# **Slot Machine**<br>
If you are using BigQuery with the on demand billing model where you are billed by bytes scanned, it may be a good idea to switch to the Editions model where you are billed for slots you used.

There are Two quite complicated querstions though:


1.   Will moving to Editions save me money ?
2.   How many slots should I reserve, what is the optimal max_xlots value ?

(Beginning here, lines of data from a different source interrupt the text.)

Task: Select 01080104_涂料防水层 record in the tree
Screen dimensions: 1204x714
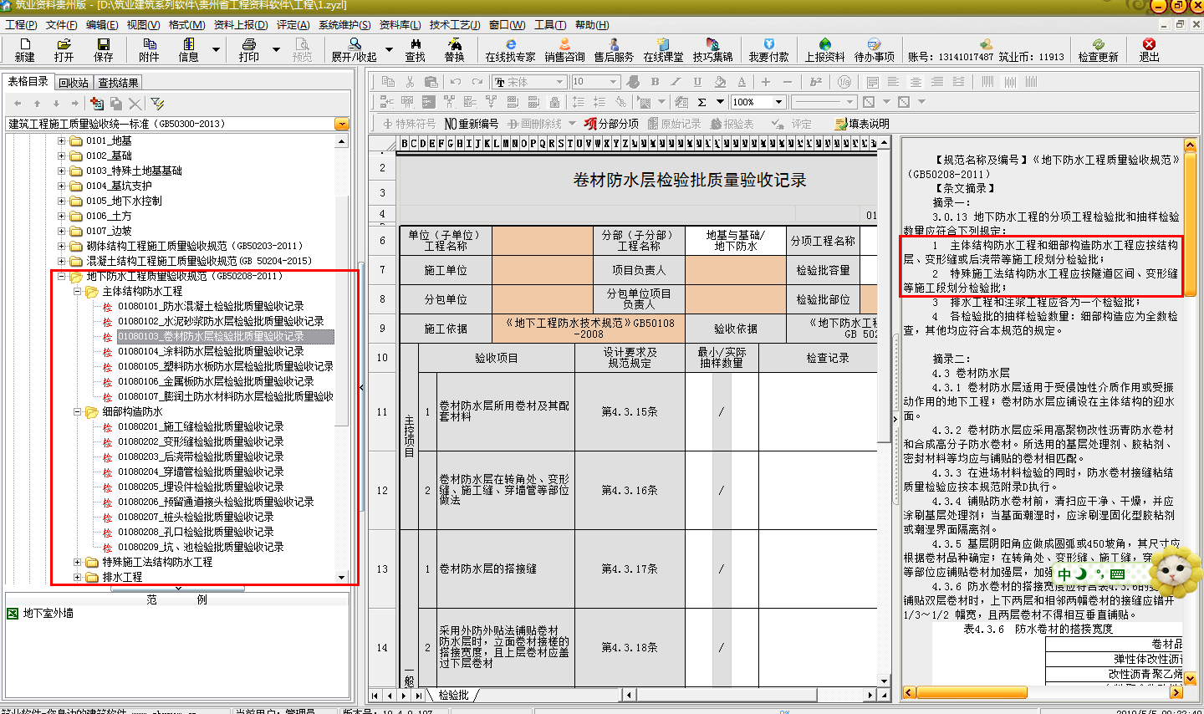Action: point(210,351)
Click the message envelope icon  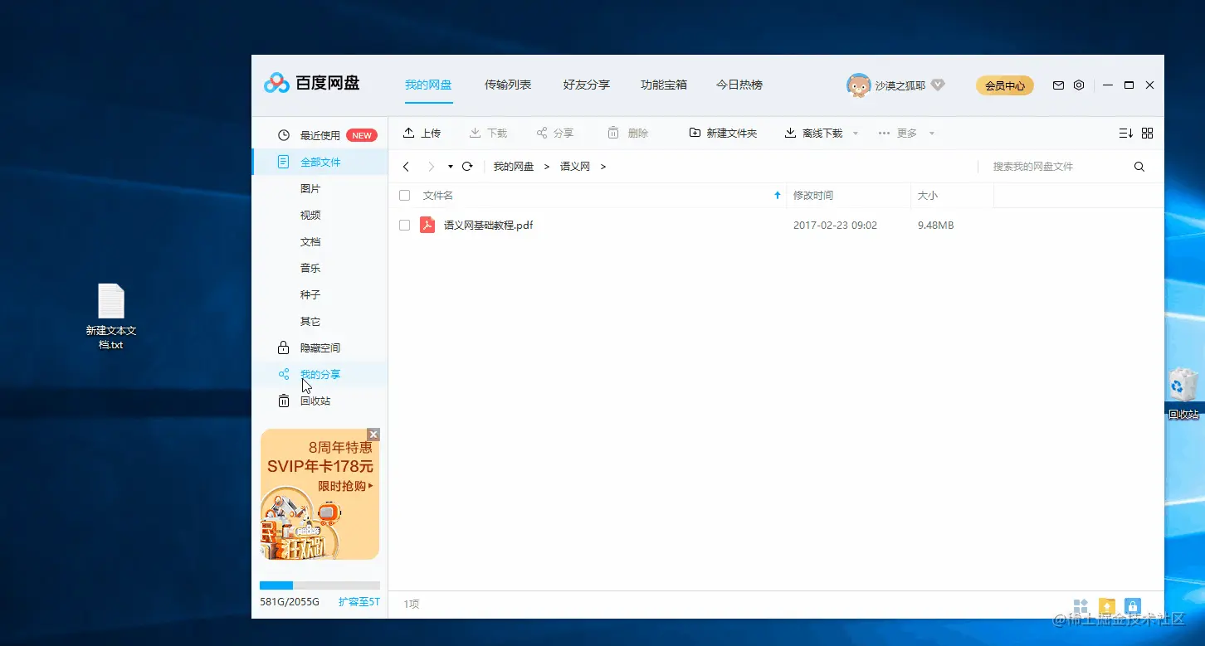(x=1058, y=85)
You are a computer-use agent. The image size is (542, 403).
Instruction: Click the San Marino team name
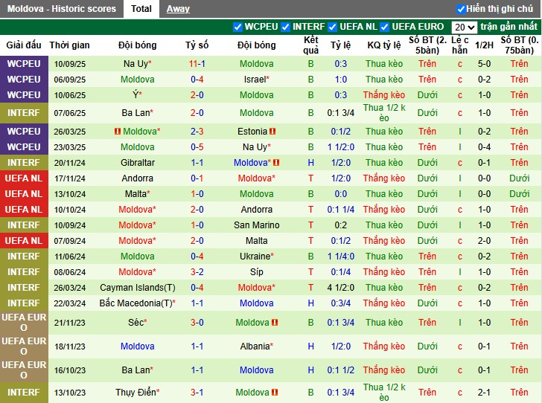257,225
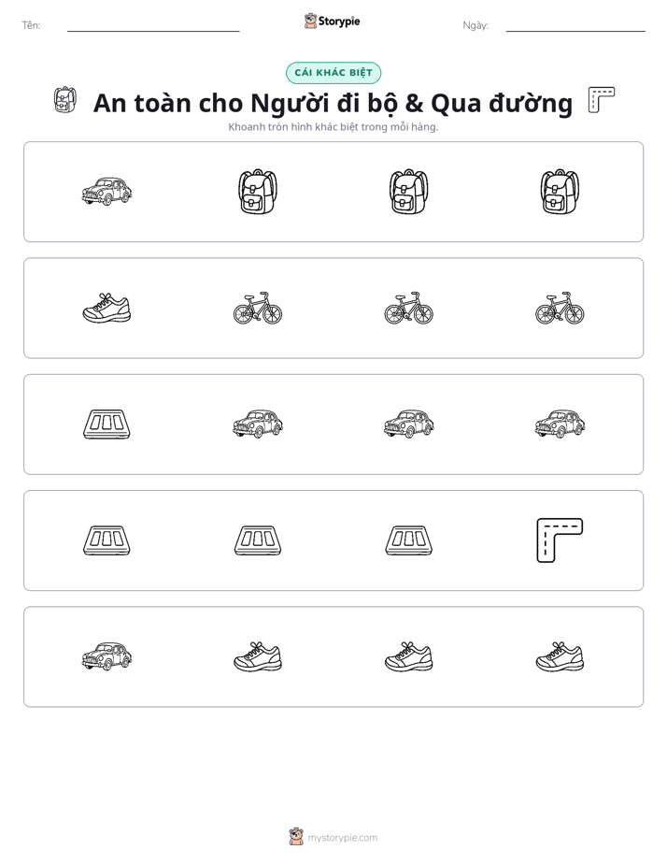667x864 pixels.
Task: Select the crosswalk in the third row
Action: click(106, 425)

There is no way to be 100% accurate, but this set of queries aims to reduce the guesswork and guide you in finding better answers to the Two questions above.





**Usage**<br>
You should run this in the project you want to test.
The process creates several tables and views, if any of them already exists then it will stop with error, since we don't want to accidently delete user's important tables.

**Step 1**<br>
First we set some parameters such as region, timeframe and BigQuery edition. We also detect the current project id.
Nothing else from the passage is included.